-- Opening Marker --
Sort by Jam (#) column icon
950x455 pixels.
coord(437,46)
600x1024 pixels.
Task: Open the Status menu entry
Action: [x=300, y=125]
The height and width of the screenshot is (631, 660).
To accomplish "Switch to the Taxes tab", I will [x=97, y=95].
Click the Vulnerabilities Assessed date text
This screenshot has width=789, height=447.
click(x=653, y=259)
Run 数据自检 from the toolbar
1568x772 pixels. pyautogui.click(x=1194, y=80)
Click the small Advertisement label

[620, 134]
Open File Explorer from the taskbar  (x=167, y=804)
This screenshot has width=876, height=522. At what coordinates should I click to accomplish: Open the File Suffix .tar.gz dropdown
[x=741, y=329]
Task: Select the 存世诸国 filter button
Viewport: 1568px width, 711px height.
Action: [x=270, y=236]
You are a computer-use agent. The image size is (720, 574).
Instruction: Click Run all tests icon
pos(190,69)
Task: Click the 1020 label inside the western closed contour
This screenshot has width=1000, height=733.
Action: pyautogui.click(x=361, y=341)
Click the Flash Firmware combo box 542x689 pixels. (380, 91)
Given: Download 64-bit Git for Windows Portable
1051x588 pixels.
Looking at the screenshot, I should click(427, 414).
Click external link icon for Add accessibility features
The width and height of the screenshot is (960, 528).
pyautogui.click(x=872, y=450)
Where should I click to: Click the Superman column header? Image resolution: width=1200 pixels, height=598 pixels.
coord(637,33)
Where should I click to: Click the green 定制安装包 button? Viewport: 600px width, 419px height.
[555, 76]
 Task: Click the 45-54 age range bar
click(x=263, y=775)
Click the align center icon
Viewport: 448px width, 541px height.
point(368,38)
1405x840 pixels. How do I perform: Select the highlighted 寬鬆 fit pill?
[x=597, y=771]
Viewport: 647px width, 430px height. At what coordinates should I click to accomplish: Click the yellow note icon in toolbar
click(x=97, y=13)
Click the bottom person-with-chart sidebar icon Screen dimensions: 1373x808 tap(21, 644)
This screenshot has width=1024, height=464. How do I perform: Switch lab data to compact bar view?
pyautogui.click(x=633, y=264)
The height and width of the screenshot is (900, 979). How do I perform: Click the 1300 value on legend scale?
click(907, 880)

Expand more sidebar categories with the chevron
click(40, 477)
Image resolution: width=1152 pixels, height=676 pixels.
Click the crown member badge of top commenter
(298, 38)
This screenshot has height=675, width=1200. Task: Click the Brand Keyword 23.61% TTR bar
-- Closing Marker --
▸ WORK TASK: The listing above must be transcribed exactly, line by line.

▸ SOLUTION:
Sort by Jam (#) column icon
950x455 pixels.
coord(437,46)
600x1024 pixels.
Task: Open the Status menu entry
Action: [x=300, y=125]
The height and width of the screenshot is (631, 660).
To accomplish "Switch to the Taxes tab", I will [x=97, y=95].
Click the Vulnerabilities Assessed date text
This screenshot has width=789, height=447.
click(x=653, y=259)
Run 数据自检 from the toolbar
1568x772 pixels. pyautogui.click(x=1194, y=80)
Click the small Advertisement label

[620, 134]
Open File Explorer from the taskbar  (x=167, y=804)
This screenshot has width=876, height=522. At what coordinates should I click to accomplish: Open the File Suffix .tar.gz dropdown
[x=741, y=329]
Task: Select the 存世诸国 filter button
Viewport: 1568px width, 711px height.
Action: [x=270, y=236]
You are a computer-use agent. The image size is (720, 574).
Instruction: Click Run all tests icon
pos(190,69)
Task: Click the 1020 label inside the western closed contour
This screenshot has width=1000, height=733.
Action: pyautogui.click(x=361, y=341)
Click the Flash Firmware combo box 542x689 pixels. (380, 91)
Given: Download 64-bit Git for Windows Portable
1051x588 pixels.
Looking at the screenshot, I should click(427, 414).
Click external link icon for Add accessibility features
The width and height of the screenshot is (960, 528).
pyautogui.click(x=872, y=450)
Where should I click to: Click the Superman column header? Image resolution: width=1200 pixels, height=598 pixels.
coord(637,33)
Where should I click to: Click the green 定制安装包 button? Viewport: 600px width, 419px height.
[555, 76]
 Task: Click the 45-54 age range bar
click(x=263, y=775)
Click the align center icon
Viewport: 448px width, 541px height.
point(368,38)
1405x840 pixels. How do I perform: Select the highlighted 寬鬆 fit pill?
[x=597, y=771]
Viewport: 647px width, 430px height. At what coordinates should I click to accomplish: Click the yellow note icon in toolbar
click(x=97, y=13)
Click the bottom person-with-chart sidebar icon Screen dimensions: 1373x808 tap(21, 644)
This screenshot has width=1024, height=464. How do I perform: Switch lab data to compact bar view?
pyautogui.click(x=633, y=264)
The height and width of the screenshot is (900, 979). How do I perform: Click the 1300 value on legend scale?
click(907, 880)

Expand more sidebar categories with the chevron
click(40, 477)
Image resolution: width=1152 pixels, height=676 pixels.
Click the crown member badge of top commenter
(298, 38)
This screenshot has height=675, width=1200. Task: Click the Brand Keyword 23.61% TTR bar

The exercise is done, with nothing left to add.